Great idea! I’ve been looking into some strobes even though I have plenty of powerful enough speedlights just because I want a modelling light. If I can use this hack, it’ll save me hundreds of dollars!
Thanks, Dawn. I'm glad this has been helpful! Again, you can use more powerful ring lights, headlamps, etc. if you need more light. I was just looking for the best bargain to feature. Good luck!
Nice - I recently started using velcro on an older Falcon Eyes F7 pocket LED (12 watts) and securing it to the top rim of my Godox s2 bracket - bright enough to actually see light fall off patterns as well. Works on a 90cm reflective umbrella and a 36" octa so far. Also thinking of using a tape on cell phone magnet for the setup as well.
Headlamps are definitely a good option as well. I just couldn't find one that was brighter than the ring light without paying significantly more, and the point of the channel is to find the cheapest practical options. A good headlamp will certainly outperform what I picked. Thanks for the comment!
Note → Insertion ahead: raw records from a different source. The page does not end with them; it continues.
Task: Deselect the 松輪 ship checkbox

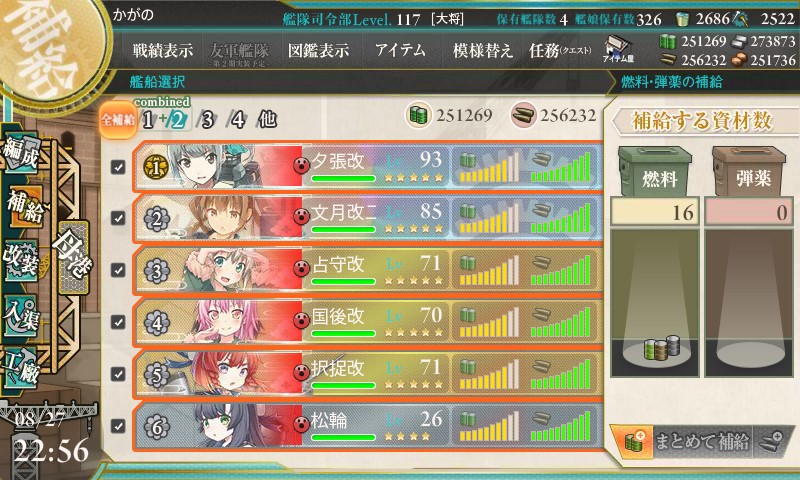Action: (x=118, y=425)
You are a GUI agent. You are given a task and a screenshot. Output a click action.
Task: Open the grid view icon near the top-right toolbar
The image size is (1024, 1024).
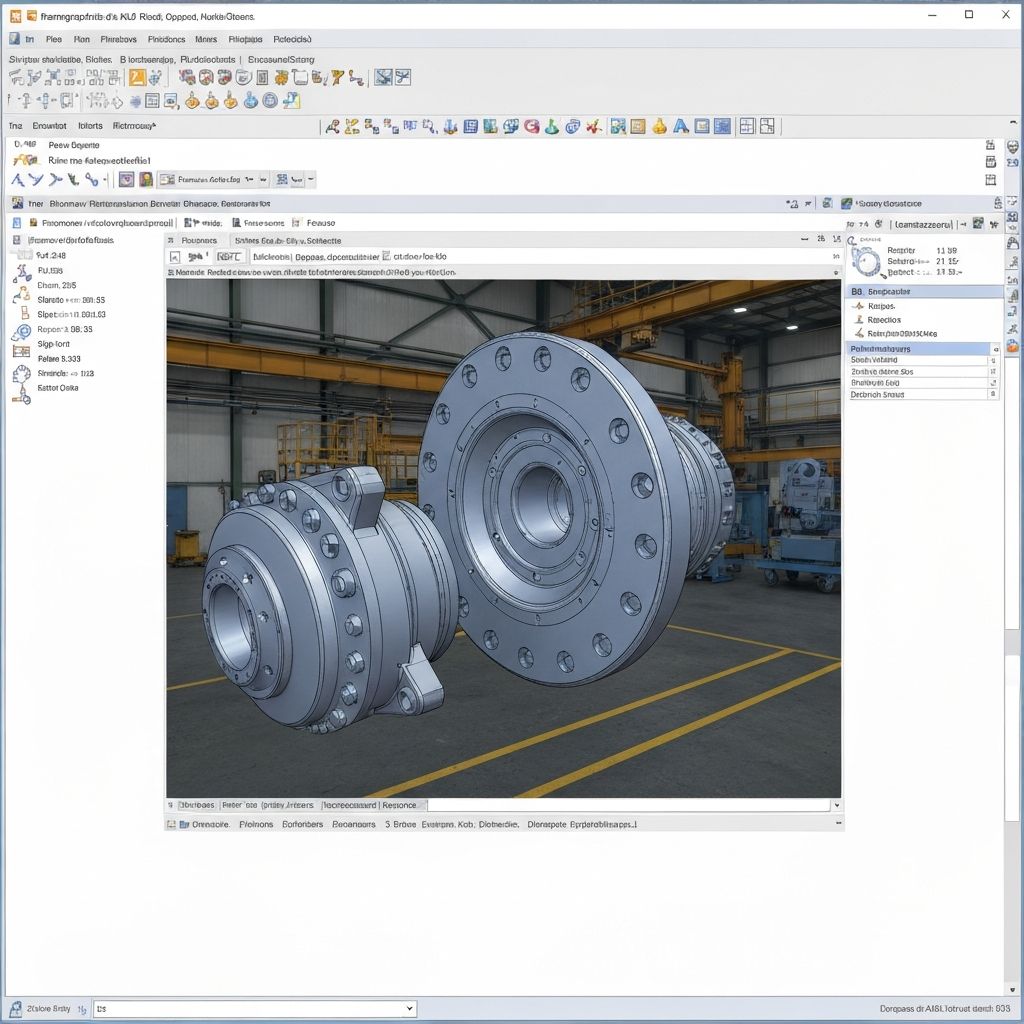pos(748,127)
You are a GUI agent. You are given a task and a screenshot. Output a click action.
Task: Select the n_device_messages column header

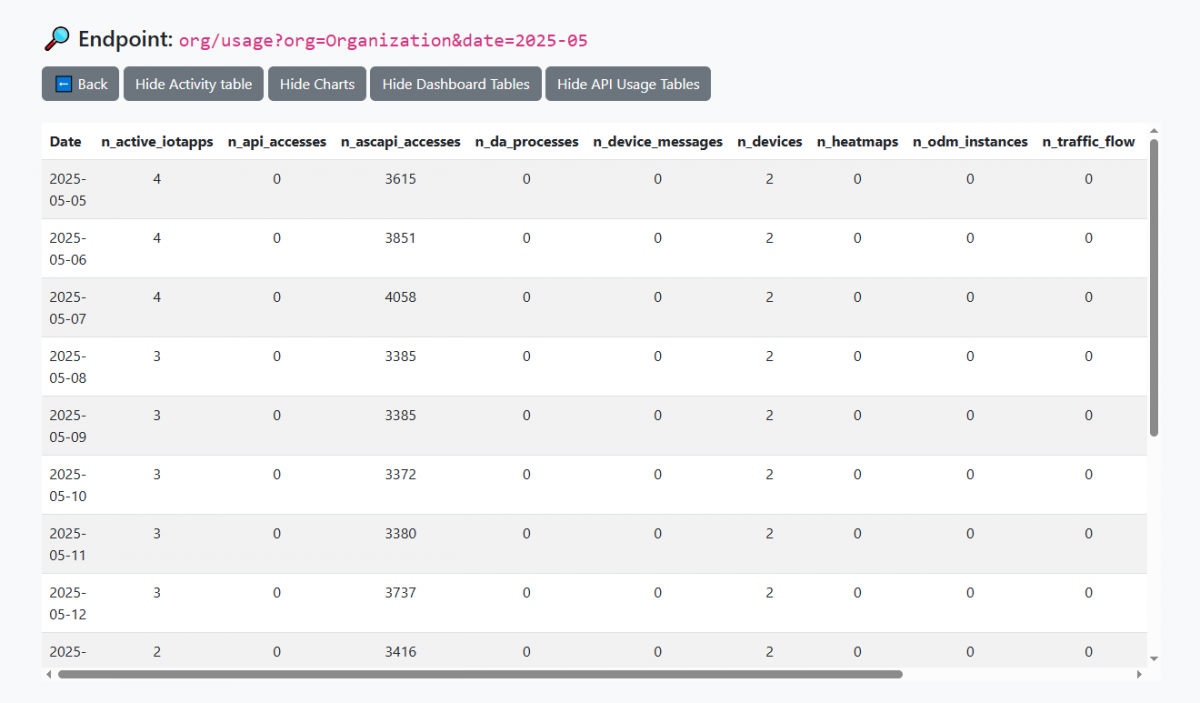click(x=657, y=142)
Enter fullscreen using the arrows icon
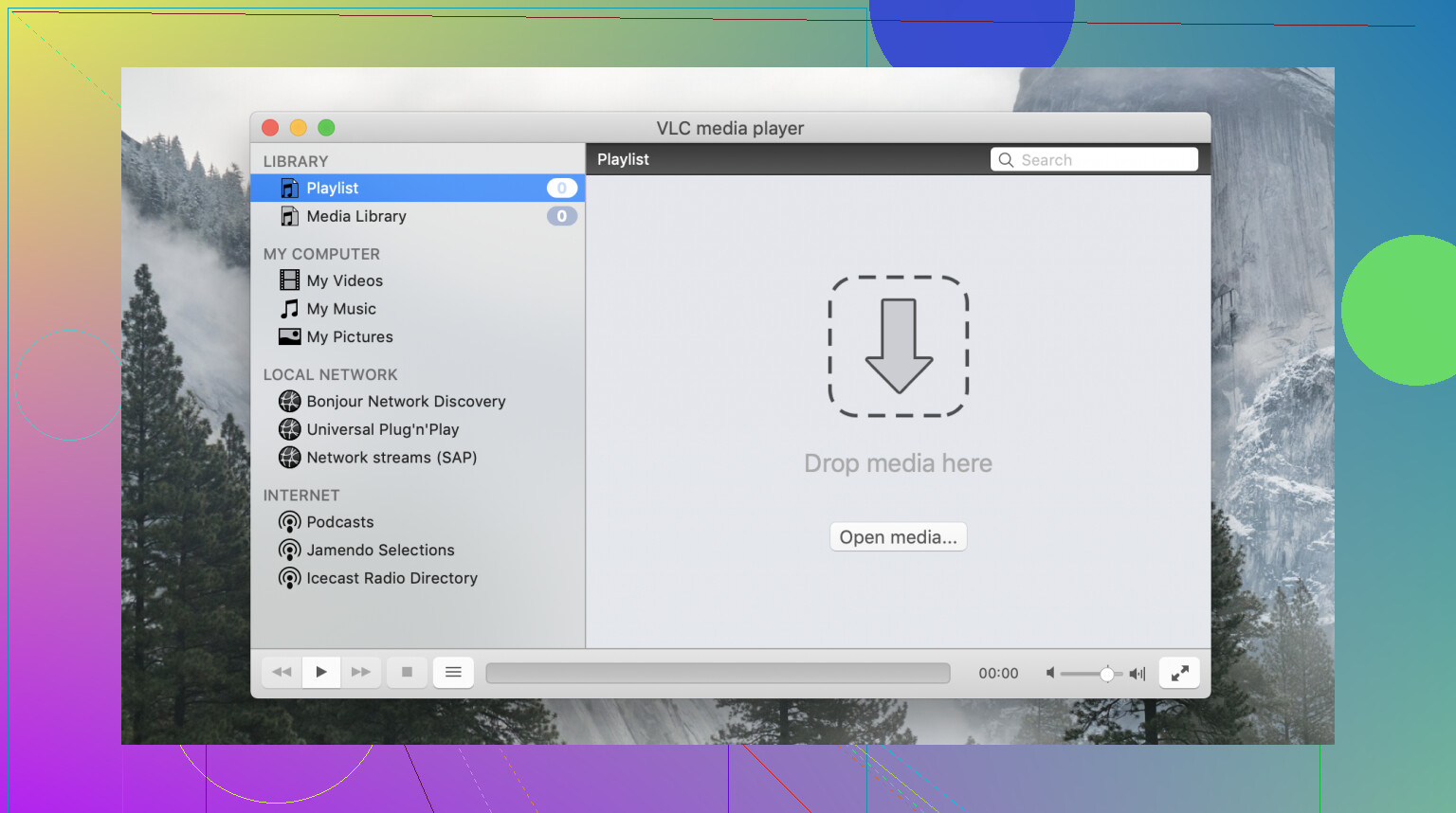The width and height of the screenshot is (1456, 813). (1179, 673)
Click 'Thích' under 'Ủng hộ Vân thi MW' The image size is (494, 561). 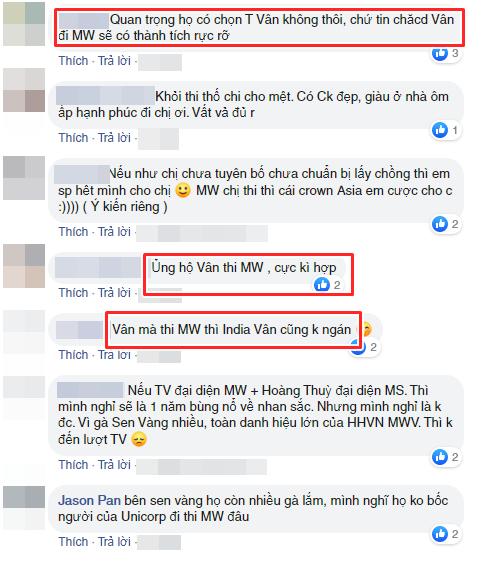point(73,293)
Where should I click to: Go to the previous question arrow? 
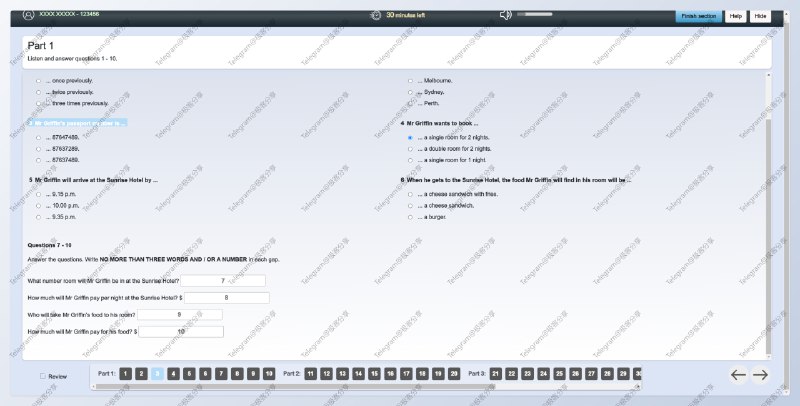(738, 375)
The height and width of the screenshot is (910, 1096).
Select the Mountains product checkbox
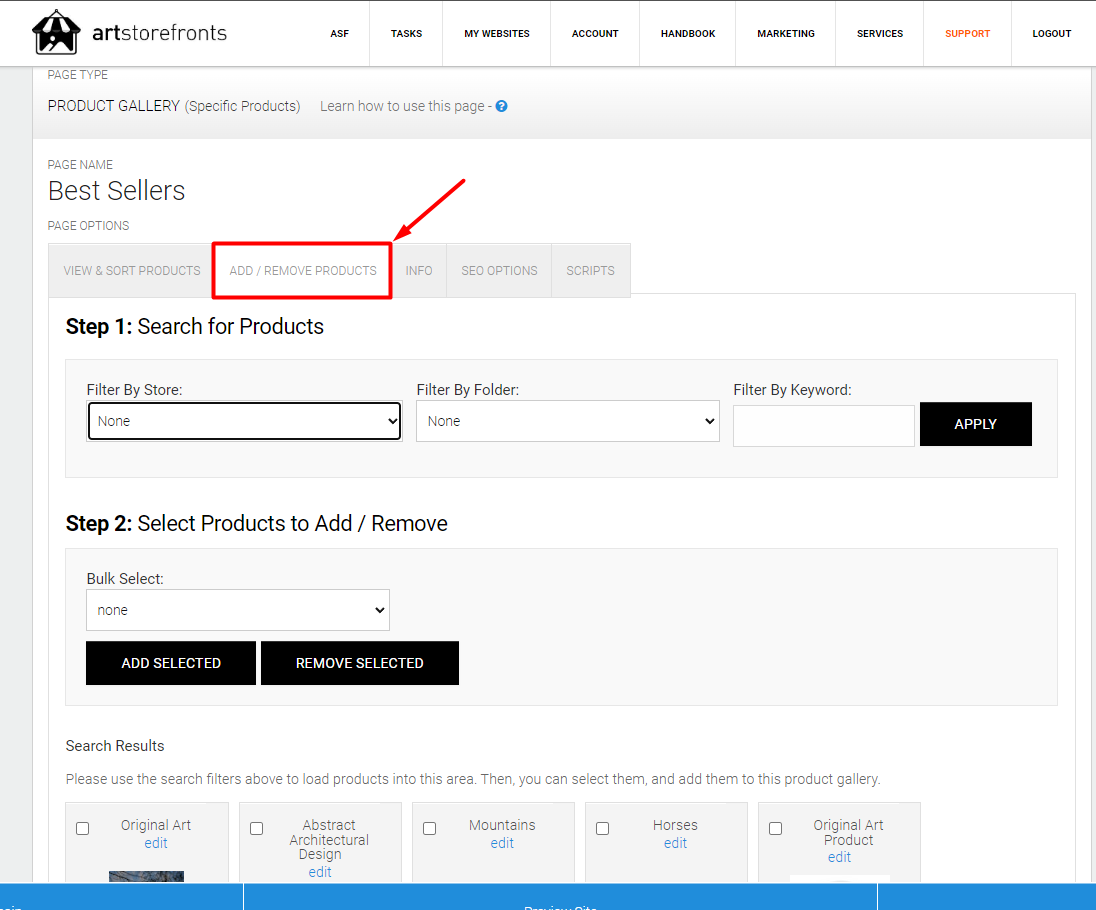click(x=429, y=828)
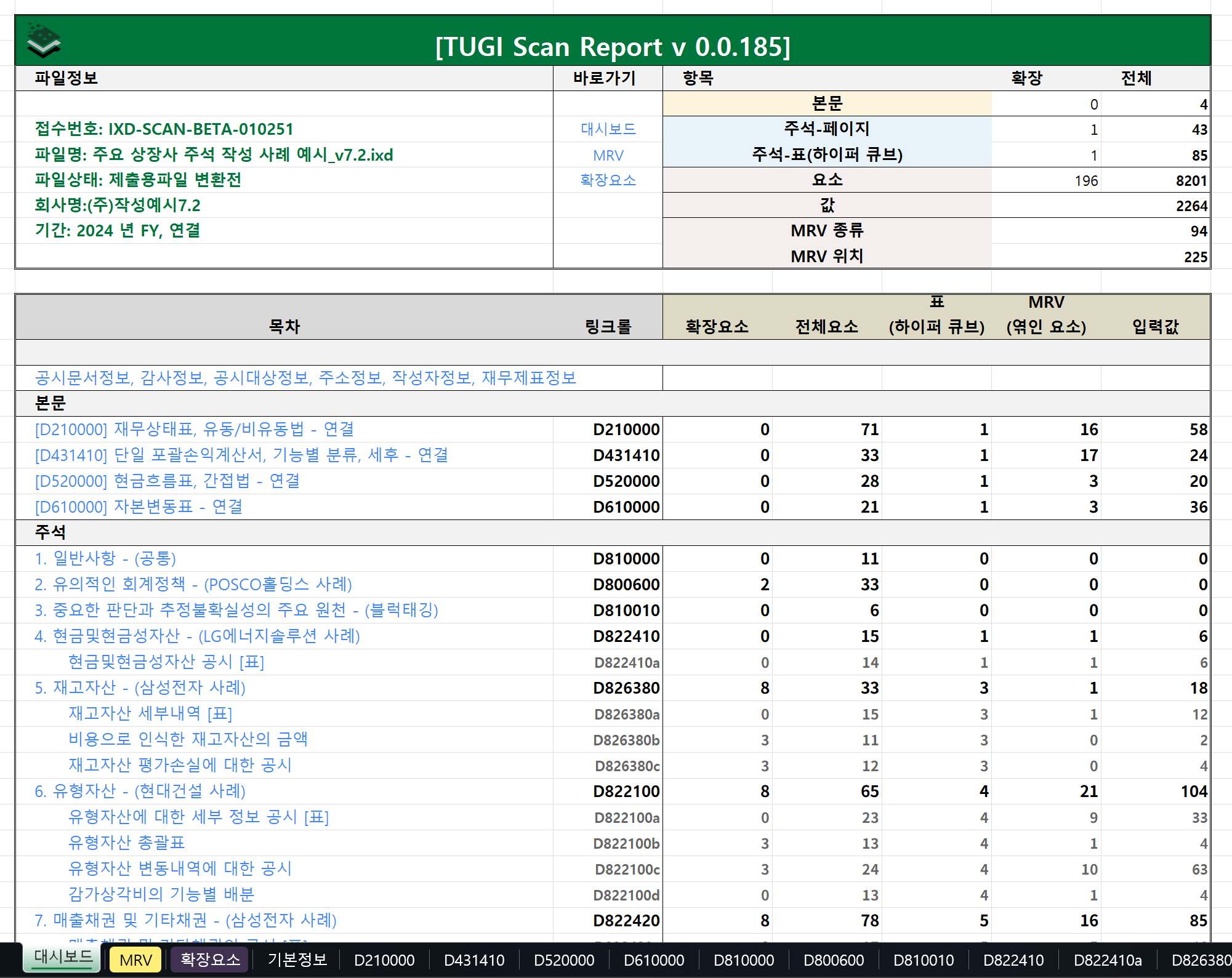Click the TUGI logo icon in header

[x=43, y=41]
Not really. It's a little complicated. There are a lot of factors involved like what kind of modifier you're using, how the actual speedlight is mounted inside of it, etc. The way the light bounces around inside the modifier plays a large role in the quality of light produced as it exits. The ring light is a soft, unfocused, low intensity light, and it's probably always going to have to be be facing towards your model to be effective since it's only so bright. A Speedlight is a high intensity, focused burst, and it may be facing into the modifier rather than towards the model. For example if you're using a shoot-in umbrella you already can change the quality of that light on your subject depending on how deep the flash is inside the umbrella, how zoomed the head is (or if you're using a bare bulb instead of a Fresnel head), what the power is, etc. The lighting from the ring light is behave much differently, and you would need a much more powerful one than I chose for this dirt-cheap example, to even come close to the output of a tiny speedlight. So You may get a very vague idea of what your light boundaries are if you were using a softbox, dish, or shoot-in umbrella, which actually controls the edge of your light spill, but at the end of the day it'll probably be a poor representation of what you'll see from the flash. And with a shoot-through umbrella or a scrim you don't have any edge control to begin with. The purpose of this hack is to give you just enough light to get your AF to lock if you don't have, or choose not to use an AF-assist feature. I hope this answers your question.